• **COMPLETE THE FOLLOWING**
a – Using the article on the global "structural recession," answer these three questions, one per line:
(i) What would global growth have been in the second quarter of 2015 if China's true growth rate were used instead of the official rate?
(ii) Which two countries are named as possibly able to produce more cheaply than China?
(iii) By how much did China's per-unit labor cost rise in 2015?
b – Summarize the article on the global "structural recession" in two sentences.
c – Pick up the article on the global "structural recession" after its last sentence and continue writing it.

• **DOCUMENT EXCERPT**
*** Begin section ***

The Global Economy Is Nearing a “Structural Recession”

 

To the never-ending astonishment of our economists, global growth has been much weaker since the Financial Crisis than before it, despite enormous global stimulus from years of extreme central-bank monetary policies and record amounts of government deficit spending.

This should not have happened, according to our economists. Fiscal stimulus and expansionary monetary policies beget economic growth, which beget even more economic growth. That’s the theory. And that’s precisely what hasn’t happened. All it did was inflate asset prices. But the global economy has been a dud.

“If we calculated global growth with China’s true growth rate and not the official rate, global growth in the second quarter of 2015 would be only 2%,” figured Natixis, the investment bank of France’s second largest megabank, Groupe BPCE.

This “sluggish growth, close to a recession, is due to persistent, structural causes; we therefore use the term ‘structural recession’ to show that it does not have a cyclical origin,” the report explained. It’s not caused by normal cyclical fluctuations, but by “persistent structural problems that are specific to each region.”

China loses its cost-competitiveness

The problem dogging China is the soaring cost of labor, in an economy that is still too centered on low-end products and exposed to “a very high level of the price elasticity of exports.” Thus, if Bangladesh or Vietnam can produce it a little more cheaply, China loses those exports.

Labor costs have soared in the double digits year after year. Even per-unit labor cost, which compensates for productivity gains, has jumped year over year: in 2015, by 4.5%, which is at the low end; and by over 10% at the high end in 2000-2001 and 2007-2008.

Hence a decline in exports of those products, a weakening of investments, and a sharp weakening of what Natixis calls China’s “true growth.”

*** End section ***

• **RECORD EXCERPTS**
*** Begin section ***

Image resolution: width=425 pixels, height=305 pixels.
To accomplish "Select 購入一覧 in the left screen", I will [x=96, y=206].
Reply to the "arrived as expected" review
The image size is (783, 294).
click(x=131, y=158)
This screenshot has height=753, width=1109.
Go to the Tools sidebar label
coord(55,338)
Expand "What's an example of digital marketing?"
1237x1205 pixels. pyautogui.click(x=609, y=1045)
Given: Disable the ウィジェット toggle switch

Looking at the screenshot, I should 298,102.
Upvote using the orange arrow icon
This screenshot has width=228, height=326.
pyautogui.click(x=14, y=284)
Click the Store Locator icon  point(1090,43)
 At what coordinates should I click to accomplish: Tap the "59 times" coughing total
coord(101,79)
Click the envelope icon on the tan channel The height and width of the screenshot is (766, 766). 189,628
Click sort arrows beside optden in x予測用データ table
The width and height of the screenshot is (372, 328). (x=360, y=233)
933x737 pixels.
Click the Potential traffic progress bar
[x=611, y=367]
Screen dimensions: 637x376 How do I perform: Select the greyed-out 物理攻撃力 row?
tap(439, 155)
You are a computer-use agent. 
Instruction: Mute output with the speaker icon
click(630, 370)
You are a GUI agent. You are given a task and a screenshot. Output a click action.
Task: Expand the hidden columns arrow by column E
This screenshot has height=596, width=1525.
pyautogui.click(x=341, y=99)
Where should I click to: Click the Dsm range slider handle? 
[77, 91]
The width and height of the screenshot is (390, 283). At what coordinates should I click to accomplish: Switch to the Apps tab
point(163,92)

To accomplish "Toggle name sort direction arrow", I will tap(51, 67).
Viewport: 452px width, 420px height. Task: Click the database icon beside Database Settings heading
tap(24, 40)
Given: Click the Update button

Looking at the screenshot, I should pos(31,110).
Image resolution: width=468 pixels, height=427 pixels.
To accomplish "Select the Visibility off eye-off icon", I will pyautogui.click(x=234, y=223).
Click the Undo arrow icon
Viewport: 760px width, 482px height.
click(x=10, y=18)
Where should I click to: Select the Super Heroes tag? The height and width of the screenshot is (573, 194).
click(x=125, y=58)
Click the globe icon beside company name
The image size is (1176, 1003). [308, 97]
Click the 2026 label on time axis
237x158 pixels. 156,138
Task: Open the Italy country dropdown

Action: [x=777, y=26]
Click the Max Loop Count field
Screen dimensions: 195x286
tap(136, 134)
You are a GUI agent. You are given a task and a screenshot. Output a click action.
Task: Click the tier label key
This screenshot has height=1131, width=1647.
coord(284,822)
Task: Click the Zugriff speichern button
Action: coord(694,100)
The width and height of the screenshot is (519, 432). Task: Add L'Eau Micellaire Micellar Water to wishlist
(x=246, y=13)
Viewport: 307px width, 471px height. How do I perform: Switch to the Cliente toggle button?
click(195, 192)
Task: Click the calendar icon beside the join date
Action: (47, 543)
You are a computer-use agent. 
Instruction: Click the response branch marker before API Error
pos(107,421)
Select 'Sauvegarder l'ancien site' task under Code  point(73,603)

*** End section ***

• **RESPONSES**
a –
(i) Only 2%.
(ii) Bangladesh and Vietnam.
(iii) By 4.5%.

b – Despite extreme central-bank monetary policies and record government deficit spending, global growth has been much weaker since the Financial Crisis than before it, and Natixis, which puts global growth in the second quarter of 2015 at only 2% when China's true growth rate is used, calls this a "structural recession" that stems from persistent structural problems specific to each region rather than from cyclical causes. In China, soaring labor costs in an economy still too centered on low-end products have led to declining exports, weaker investment and a sharp weakening of its true growth.

c –
Japan Inc. shortchanges its workers.

The main problem in Japan is “the excessive and virtually continuous distortion of income distribution at the expense of employees.” This shows up in the “frequent decline in real wages.”

OK, that sounds like an American disease as well, and it is….

Real per-capita wage growth in Japan has been negative year over year since 2013. From 1998 to 2012, there had been five significant periods with real wage declines. Yet per-capita productivity has continued to grow. And real GDP per working-age population has outgrown the rates in the US, the Eurozone, and the UK, as this chart from the Bank of International Settlements shows (blue line = Japan):

Japan-US-Euro-UK-GDP-working-age-population-BIS

The Japanese are working hard and productively but are increasingly reduced to cheap labor by Japan Inc. The consequences of Abenomics, including a bout of inflation, have made this condition worse. If workers don’t make enough money, household demand is left twisting in the wind.

Household demand moved in fits and starts. But on April 1, 2014, the consumption tax hike hit, and household demand plunged. It’s now merely 9% above where it had been 1998.